* Task directions
The lines to return are those from the line holding "The width and" through the last line of the entries below, both included, written exactly and without pictures.

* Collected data
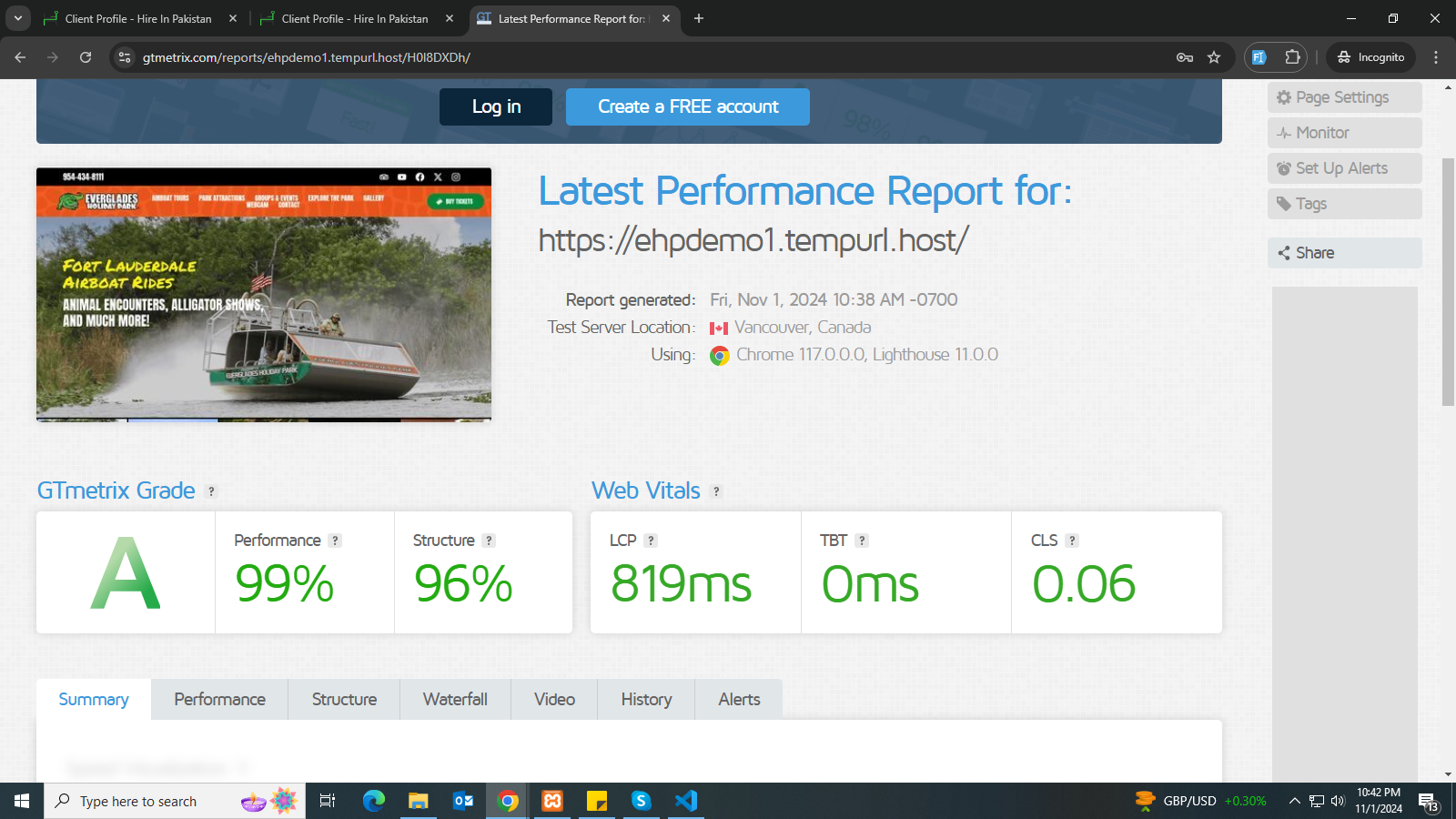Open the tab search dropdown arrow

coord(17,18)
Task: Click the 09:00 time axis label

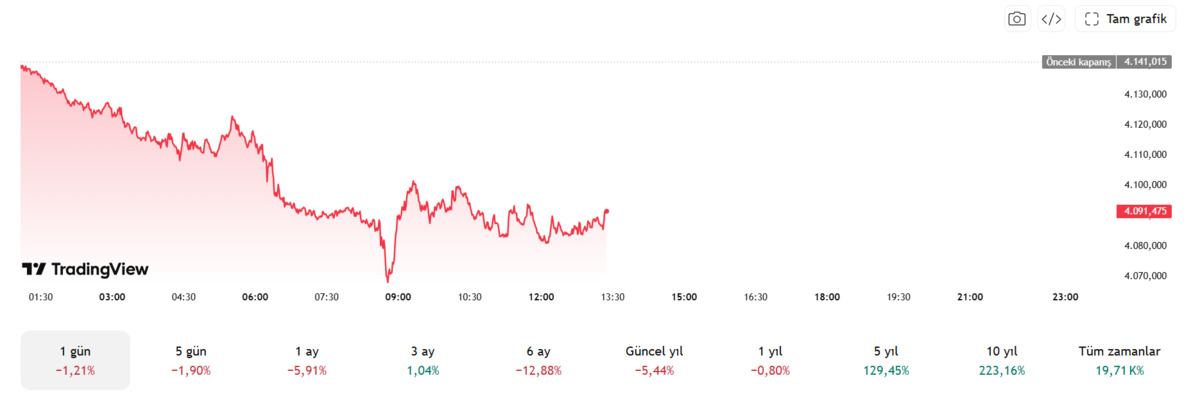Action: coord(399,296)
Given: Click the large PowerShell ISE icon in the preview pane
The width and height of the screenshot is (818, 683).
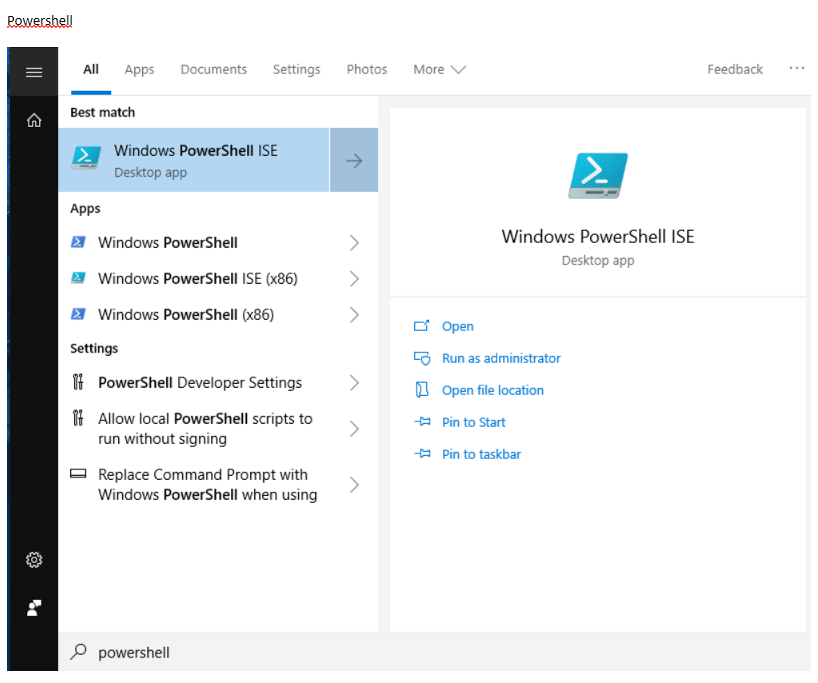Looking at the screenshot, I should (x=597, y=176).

* Result for this task
The width and height of the screenshot is (818, 683).
Looking at the screenshot, I should (x=597, y=176).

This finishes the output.